After a long break of over a month which involved shifting residence and a whole lot of other domestic commitments, I have finally found the time to sit down and enjoy the blogging world. It has been a wonderful feeling connecting with several others for whom cooking is a passion. Going through the treasure house of food blogs online has not only widened my knowledge but must admit has made me really hungry too. I must go across to the kitchen and get a quick bite to pamper my poor tastebuds.
Food blogs and websites dedicated solely to food sure have made it easy for those who plan to make a foray into the world of cooking. With tips and an array of multi-cuisine recipes, you can select from a long list and find exactly what interests you. When I began my culinary experiments this was not an option that was available in India. So it was the cookery shows and the recipe books that played the role of the guide and yes, there are loads of tried and tested recipes of my mother and mother-in-law that saw me through the troubled times of culinary experiments.
This is one of my mom’s wonderful prawn recipes. I just love the flavour of coconut combined with the other spices and the tangy flavour of tamarind that completes it so wonderfully. My mom is an expert with making fish and prawns. There’s really nothing I have tasted that can beat her fish curry and of course this prawns recipe.
About the Prawn Curry
This prawns curry is a traditional Kerala style prawn recipe that has a brown coconut gravy or sauce.
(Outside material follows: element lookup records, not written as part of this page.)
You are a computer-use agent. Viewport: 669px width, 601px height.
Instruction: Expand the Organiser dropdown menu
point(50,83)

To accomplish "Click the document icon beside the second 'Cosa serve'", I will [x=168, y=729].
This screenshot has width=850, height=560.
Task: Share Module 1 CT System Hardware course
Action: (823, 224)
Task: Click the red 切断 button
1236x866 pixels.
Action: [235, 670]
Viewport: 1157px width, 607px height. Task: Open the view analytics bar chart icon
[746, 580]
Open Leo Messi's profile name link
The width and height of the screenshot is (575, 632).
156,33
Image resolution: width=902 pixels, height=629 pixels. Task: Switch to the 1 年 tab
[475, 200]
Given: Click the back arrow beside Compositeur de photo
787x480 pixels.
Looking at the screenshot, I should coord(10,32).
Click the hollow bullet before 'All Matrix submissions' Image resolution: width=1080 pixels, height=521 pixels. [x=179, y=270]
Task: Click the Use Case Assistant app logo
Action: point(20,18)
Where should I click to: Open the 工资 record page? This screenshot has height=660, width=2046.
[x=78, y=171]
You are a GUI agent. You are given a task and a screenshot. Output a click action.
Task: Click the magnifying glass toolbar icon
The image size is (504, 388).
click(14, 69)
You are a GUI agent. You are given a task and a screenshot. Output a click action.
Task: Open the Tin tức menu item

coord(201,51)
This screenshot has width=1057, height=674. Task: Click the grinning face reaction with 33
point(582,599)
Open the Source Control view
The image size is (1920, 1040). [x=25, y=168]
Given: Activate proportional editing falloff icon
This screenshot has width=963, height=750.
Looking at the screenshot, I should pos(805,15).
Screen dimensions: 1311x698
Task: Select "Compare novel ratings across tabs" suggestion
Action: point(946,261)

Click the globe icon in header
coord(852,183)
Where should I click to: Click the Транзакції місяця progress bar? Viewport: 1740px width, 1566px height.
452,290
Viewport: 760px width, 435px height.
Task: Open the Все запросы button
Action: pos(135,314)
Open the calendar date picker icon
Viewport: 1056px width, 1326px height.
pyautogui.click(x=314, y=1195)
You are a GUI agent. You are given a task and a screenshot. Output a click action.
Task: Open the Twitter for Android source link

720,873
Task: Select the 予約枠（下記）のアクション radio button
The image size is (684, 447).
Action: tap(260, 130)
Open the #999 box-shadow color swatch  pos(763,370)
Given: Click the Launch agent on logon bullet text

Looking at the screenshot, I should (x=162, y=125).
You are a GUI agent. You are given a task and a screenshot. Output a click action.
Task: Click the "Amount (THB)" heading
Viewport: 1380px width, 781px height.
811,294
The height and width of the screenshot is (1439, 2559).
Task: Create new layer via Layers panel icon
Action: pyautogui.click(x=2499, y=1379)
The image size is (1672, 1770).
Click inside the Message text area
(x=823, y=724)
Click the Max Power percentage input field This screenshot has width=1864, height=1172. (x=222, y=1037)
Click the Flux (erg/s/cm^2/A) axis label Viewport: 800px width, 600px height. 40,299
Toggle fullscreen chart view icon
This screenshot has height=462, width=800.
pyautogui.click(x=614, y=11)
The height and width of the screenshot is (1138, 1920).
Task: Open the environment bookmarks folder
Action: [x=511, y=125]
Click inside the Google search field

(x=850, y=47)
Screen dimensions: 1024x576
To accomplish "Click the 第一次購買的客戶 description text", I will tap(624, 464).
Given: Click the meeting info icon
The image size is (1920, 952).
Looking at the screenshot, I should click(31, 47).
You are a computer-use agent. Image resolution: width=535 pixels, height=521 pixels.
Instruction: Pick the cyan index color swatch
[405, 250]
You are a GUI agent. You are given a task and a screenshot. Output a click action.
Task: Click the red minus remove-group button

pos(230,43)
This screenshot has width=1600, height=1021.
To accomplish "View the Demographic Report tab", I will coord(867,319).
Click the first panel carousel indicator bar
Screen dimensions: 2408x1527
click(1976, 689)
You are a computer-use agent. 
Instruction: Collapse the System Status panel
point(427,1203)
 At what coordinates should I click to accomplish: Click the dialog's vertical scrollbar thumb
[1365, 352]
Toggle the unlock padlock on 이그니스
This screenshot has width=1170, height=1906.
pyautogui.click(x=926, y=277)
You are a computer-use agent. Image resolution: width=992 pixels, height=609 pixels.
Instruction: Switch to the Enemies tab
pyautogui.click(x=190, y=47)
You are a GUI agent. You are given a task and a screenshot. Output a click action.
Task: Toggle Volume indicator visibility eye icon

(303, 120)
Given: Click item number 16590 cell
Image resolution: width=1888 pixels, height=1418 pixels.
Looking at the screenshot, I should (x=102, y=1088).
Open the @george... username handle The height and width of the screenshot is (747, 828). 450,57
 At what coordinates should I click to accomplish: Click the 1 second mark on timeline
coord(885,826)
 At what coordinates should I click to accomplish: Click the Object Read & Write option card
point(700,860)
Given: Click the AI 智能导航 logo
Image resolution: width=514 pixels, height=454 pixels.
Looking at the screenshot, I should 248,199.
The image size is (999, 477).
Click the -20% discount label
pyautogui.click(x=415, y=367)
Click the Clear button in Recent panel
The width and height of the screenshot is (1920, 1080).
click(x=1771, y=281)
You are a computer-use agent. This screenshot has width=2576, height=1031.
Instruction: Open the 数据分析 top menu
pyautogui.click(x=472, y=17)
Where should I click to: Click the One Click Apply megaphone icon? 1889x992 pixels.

I admit that it does involve a little bit of effort, but believe me every bit of it is worth it. This would go great combined with steamed rice. My husband particularly feels that since the curry is a blend of exotic Indian condiments and spices, it must be had with plain rice (and strictly not flavoured rice) to really enjoy the taste of the prawn curry.
Ingredients for the Kerala style prawn curry:
Prawns -1/2 kg (small, de-skinned and deveined)
Coconut-1 cup (grated)
Turmeric powder-1/2 tsp
Dried red chilli- 2
Coriander seeds – 1 tbsp(whole)
Curry leaves- a handful
Tamarind water- ½ cup or according to taste
Garlic- 4 to 5 flakes
Salt – to taste
Method for making the prawn curry:
1-Boil, washed and cleaned prawns with a cup of water ( do not add too much water as prawns would also release water), turmeric powder, asafoetida and salt to taste. When the prawns are more than half done, add the tamarind water.
*In traditional kerala style cooking there is a special tamarind used to make fish curries. It is known as “Kodam Puli” in Malayalam. It is 3-4 pieces of this special tamarind that my Mother adds at this stage of cooking. However, you could add tamarind water instead. Add curry leaves and boil for about 5-8 minutes.
2- Take another pan for preparing the coconut paste. Add 1 tsp oil. Add the grated coconut, whole coriander seeds, dry red chillies and garlic. Sauté till the coconut turns golden brown. Grind in the mixer to a smooth paste. Add a little water if required (however, do not add too much water or the color of your gravy would turn out a light brown color instead of the rich brown yummy gravy).
3- Add this coconut paste to your prawns and let it simmer for about 10 mins. Take another pan and fry small pieces of coconut till golden brown. Add this alongwith a handful of fresh curry leaves to your gravy for an added flavor and taste.